Previously observed features of P1–P4 dyes were noteworthy.3 (i) In the dye-only system (do-DSPEC), the magnitude of photocurrent and hydrogen production was in the order P4 > P3 > P2 > P1, where that for P4 was approximately twice that of P1–P3 (Figure S1a). (ii) In the case where the electrolyte solution was loaded with ethylenediaminetetraacetic acid (EDTA) as a sacrificial agent (sa-DSPEC), the hydrogen production performance of P4 was now the lowest and P2 was the highest, in the following order P2 > P1 > P3 > P4 (Figure S1b). However, the photocurrents of all the dyes increased by a factor of 10 in the presence of EDTA (sa-DSPECs), relative to when it was absent (do-DSPECs) (Figure S1). This may indicate the following scenario depicted in Figure 1: (a) The RuII dye close to fluorine-doped tin oxide (FTO) absorbs the light, injects an electron to the TiO2 nanoparticle, and becomes RuIII. (b) The RuIII close to FTO becomes RuII via hole-hopping. (c) The hole-hopping continues toward the RuII where the EDTA sacrificial agent can be accessed. (d) The EDTA reduces RuIII and the regenerated RuII returns to (a). The hole percolation that occurs from the FTO side to the top of the film has been modeled previously.12 Under this hypothesis, the recombination rates1,12,13 of dye molecules following electron injection may not be dominant, rather the hole-hopping efficiency between two dyes may be more important for better IPCE in sa-DSPECs. This is consistent with experimental observation that by introducing the sacrificial agent, the dye with the highest performance changes from P4 to P2. (iii) With respect to the self-exchange of RuII–RuIII dyes on the TiO2 surface, the RuIII/RuII reorganization energies were obtained using temperature-dependent cyclic voltammetry based on the nonadiabatic Marcus theory. The experimental reorganization energy of P4 was the largest, which may be related to suppressed hole-hopping on TiO2 and lower IPCE performance of P4 in the case of sa-DSPEC.

▶ _DATA RECORDS_:
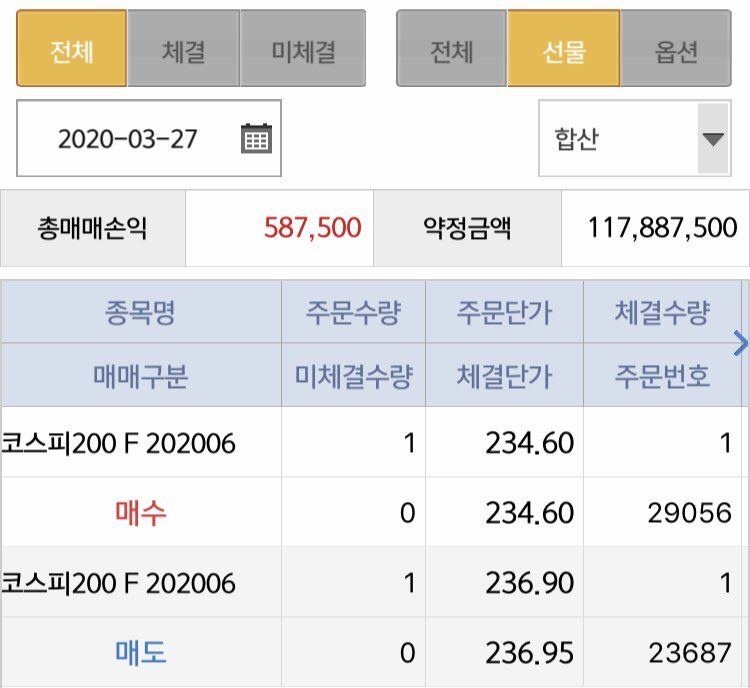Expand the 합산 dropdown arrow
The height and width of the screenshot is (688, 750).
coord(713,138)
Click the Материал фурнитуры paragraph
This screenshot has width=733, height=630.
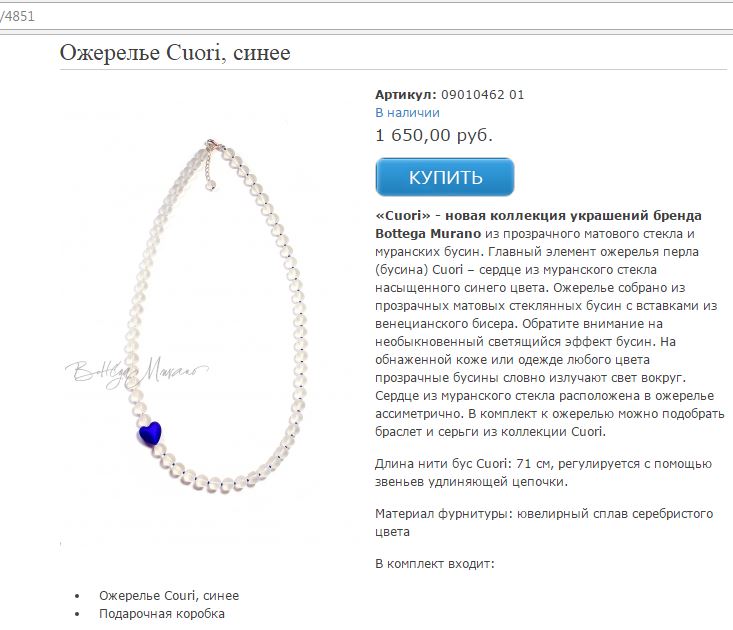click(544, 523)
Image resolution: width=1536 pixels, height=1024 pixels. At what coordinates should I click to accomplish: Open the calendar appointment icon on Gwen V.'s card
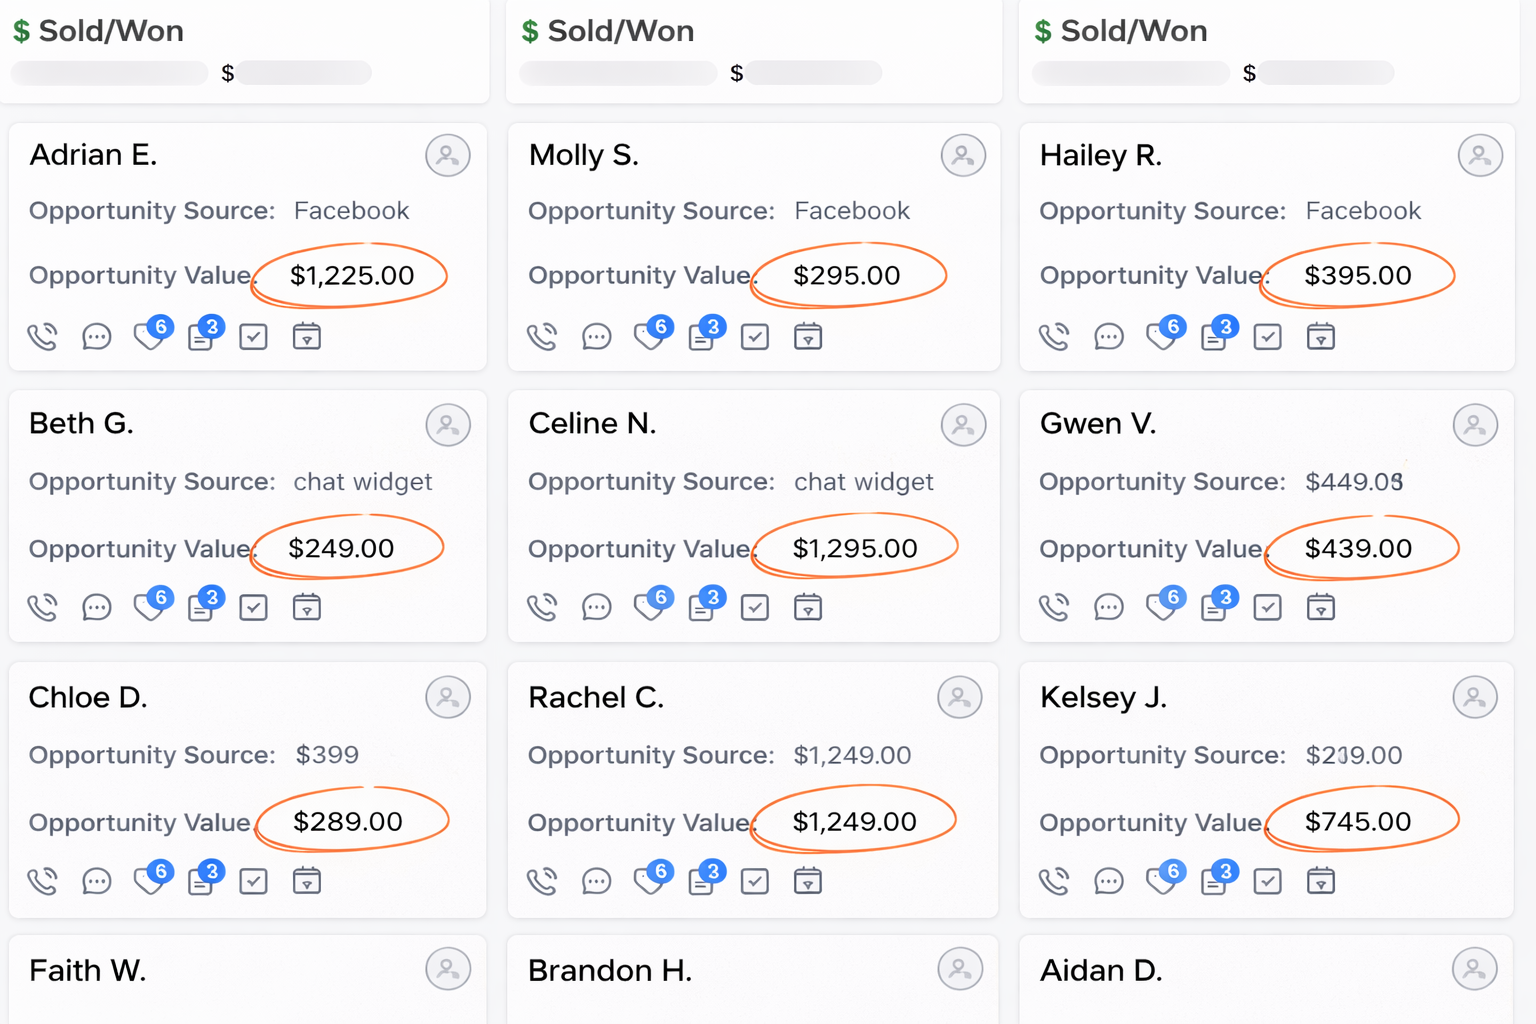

▶ _PROBLEM DESCRIPTION_: In the text on the P1–P4 dyes, by what factor did the photocurrents of all the dyes increase when EDTA was present?

▶ _RESPONSE_: By a factor of 10.